** START OF WORKING DATA **
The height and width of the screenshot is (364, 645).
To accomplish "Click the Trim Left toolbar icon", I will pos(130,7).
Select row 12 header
** END OF WORKING DATA **
** START OF WORKING DATA **
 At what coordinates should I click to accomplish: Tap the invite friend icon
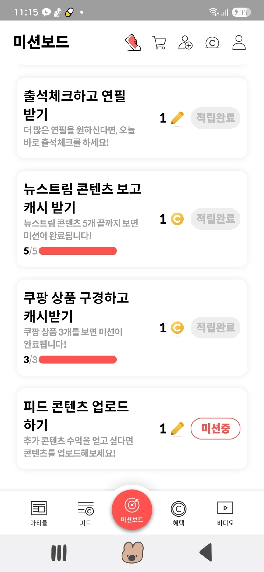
** END OF WORKING DATA **
** START OF WORKING DATA **
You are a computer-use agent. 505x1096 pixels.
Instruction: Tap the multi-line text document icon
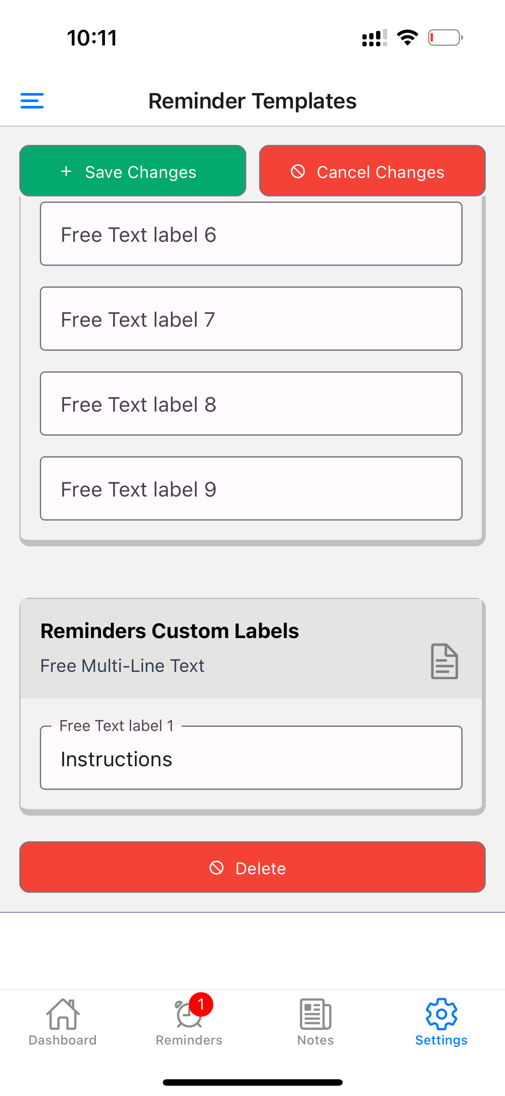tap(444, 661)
** END OF WORKING DATA **
*EXERCISE DETAILS:* Rewrite the rows from the line with "The height and" up to and including the line with "Select row 12 header". Put "menu bar" in place of "toolbar" and leave everything else unchanged.

*EXPECTED ANSWER:*
The height and width of the screenshot is (364, 645).
To accomplish "Click the Trim Left menu bar icon", I will pos(130,7).
Select row 12 header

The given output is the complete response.